Before April, individuals providing their freelance services to the NHS through their own companies could decide for themselves whether the rules applied – but have now lost this say on their employment status.
But the NHS has effectively now been saddled with a task for which it has no prior technical knowledge or expertise. IR35 is a complex set of rules concerning employment status that have evolved under case law over the last 100 years. To help with the task of determining employment status, the tax office has provided an online status tool.

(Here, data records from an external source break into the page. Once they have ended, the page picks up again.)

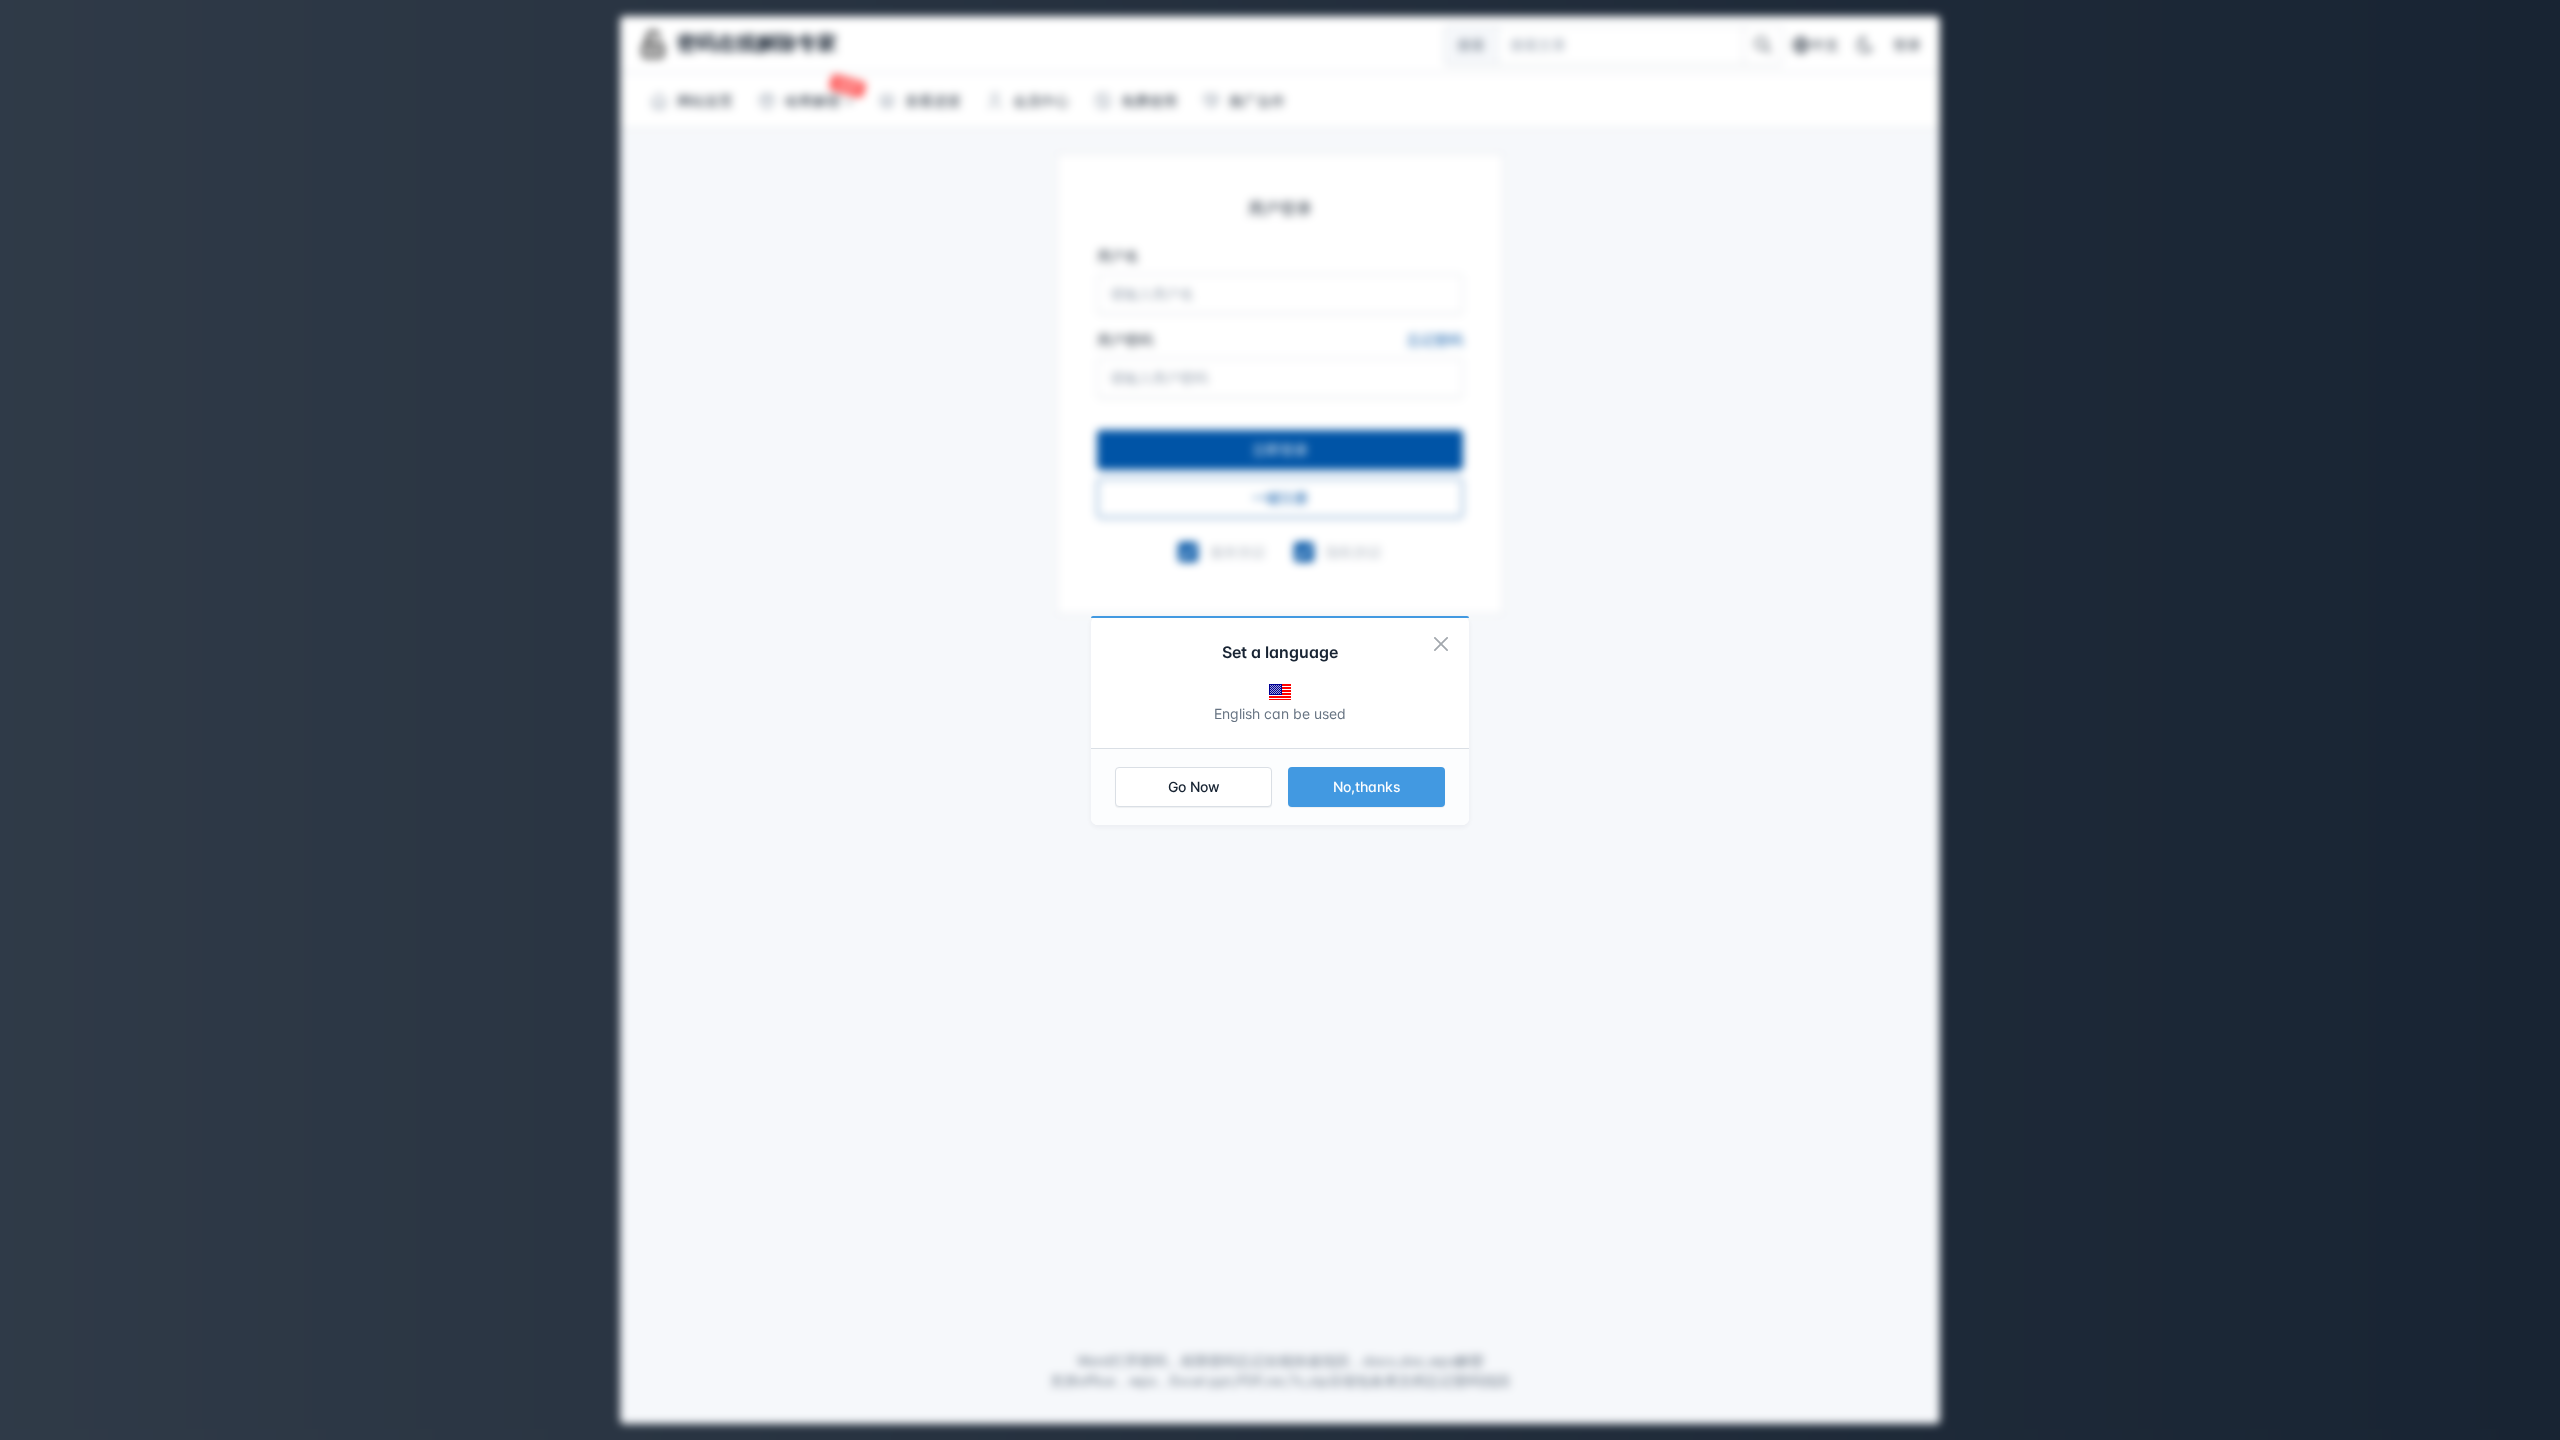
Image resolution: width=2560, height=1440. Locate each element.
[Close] (1441, 644)
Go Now (1194, 786)
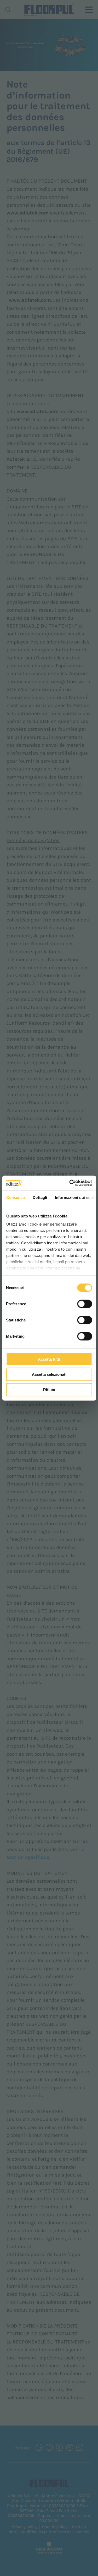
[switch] (84, 1303)
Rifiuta (49, 1389)
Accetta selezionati (49, 1374)
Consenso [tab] (15, 1197)
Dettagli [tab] (40, 1197)
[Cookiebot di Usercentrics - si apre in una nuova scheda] (70, 1183)
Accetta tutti (49, 1359)
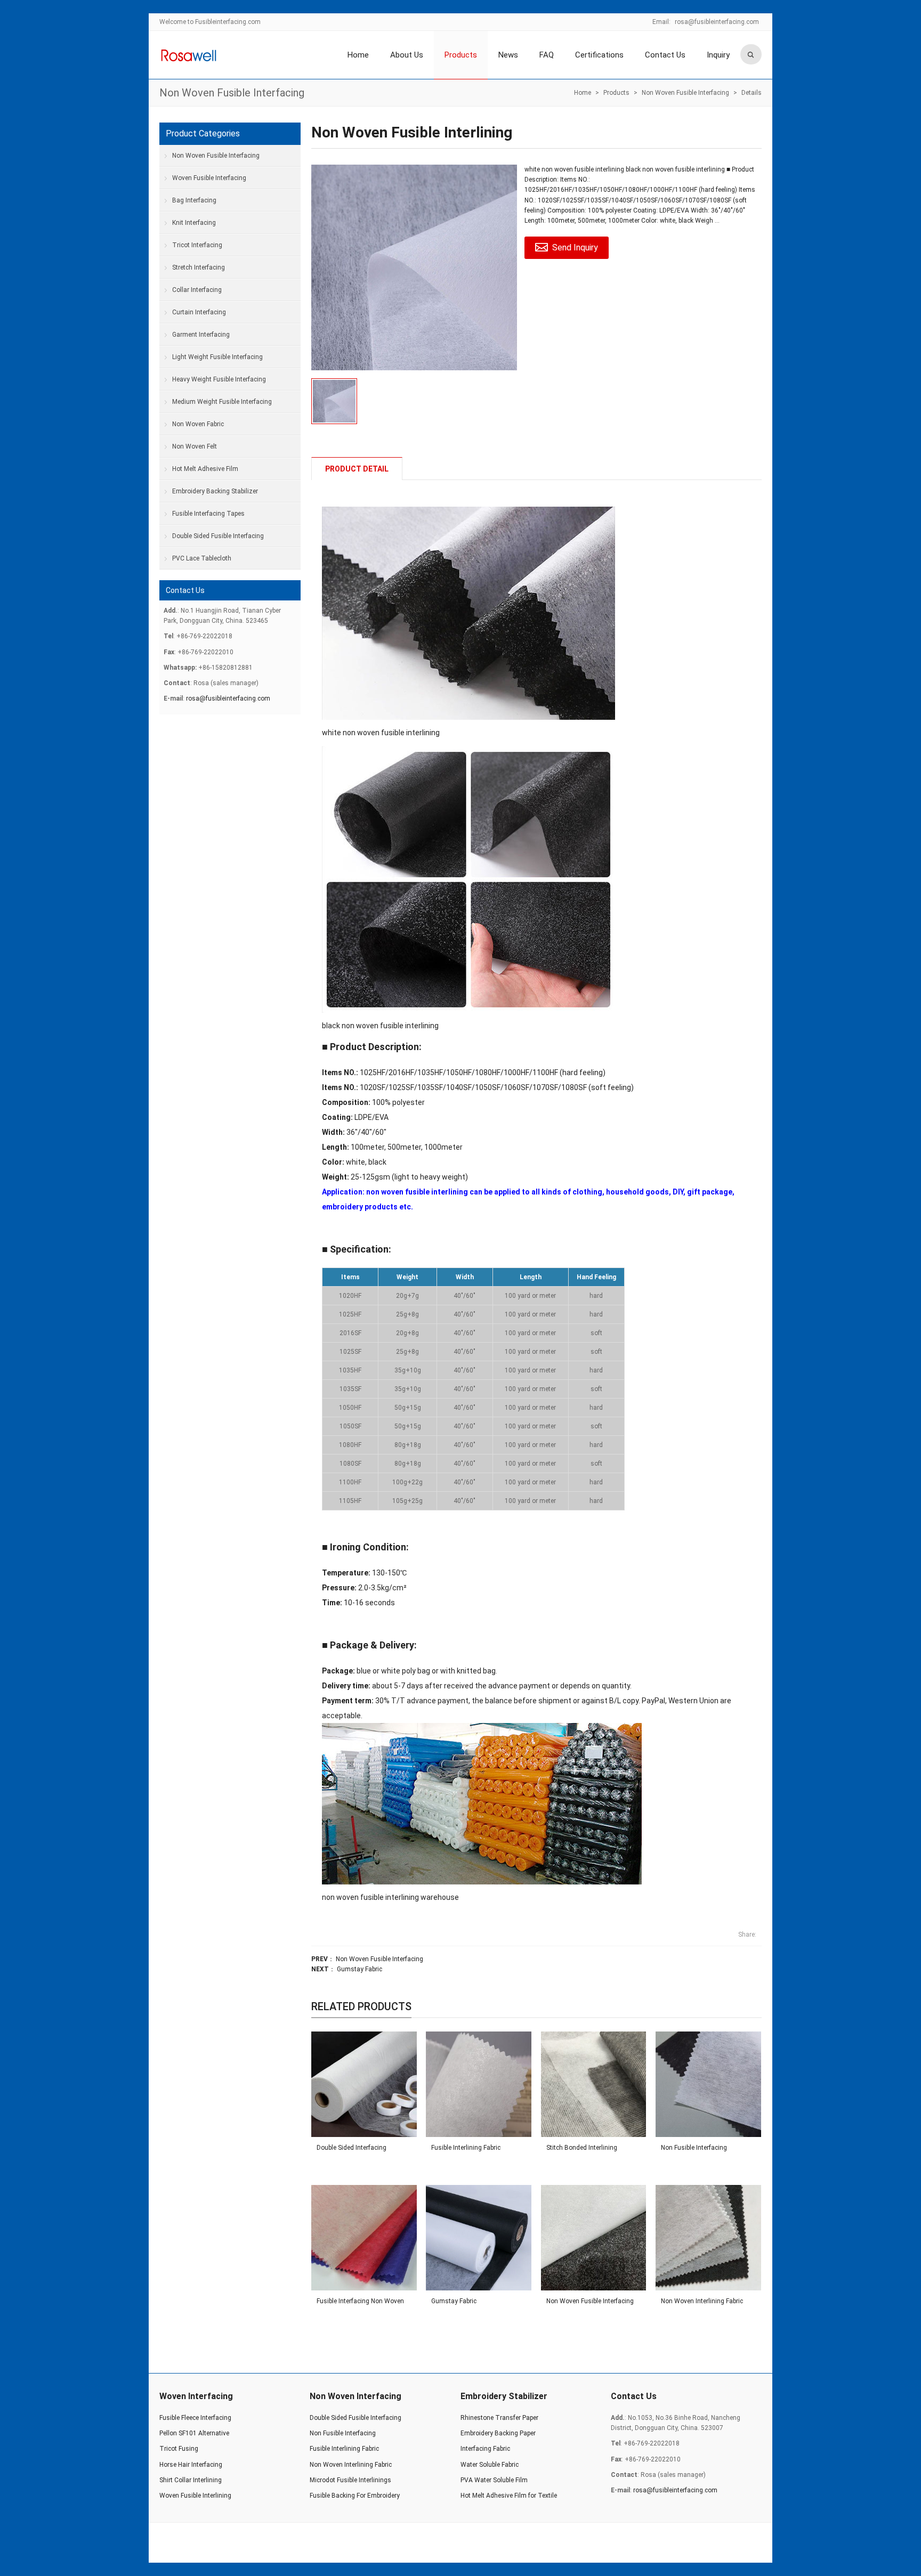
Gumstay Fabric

The complexity of the rules led NHS managers to ‘play it safe’ and deduct PAYE and NIC in most circumstances, in accordance with guidance from the regulator, meaning many contractors felt unfairly taxed.
This led to a backlash from locum doctors, threatening to withdraw their services unless they were compensated with increased pay to offset the tax. In addition, there had been legal threats from unions representing locum doctors and nurses.
The NHS regulator has now been forced to perform a U-turn on its earlier guidance.
NHS Improvement has issued new guidance advising trusts to examine each case on an individual basis, before deciding whether agency workers were caught by IR35.
Earlier this year locum doctors were warned that they could be struck off if they cancelled shifts in an attempt to force the NHS to pay them more.
The General Medical Council issued guidance after agency workers threatened to cancel shifts at late notice, in what was dubbed a “Mexican standoff” over rates of locum pay.
This is an ongoing issue, and we will keep an eye on how it develops.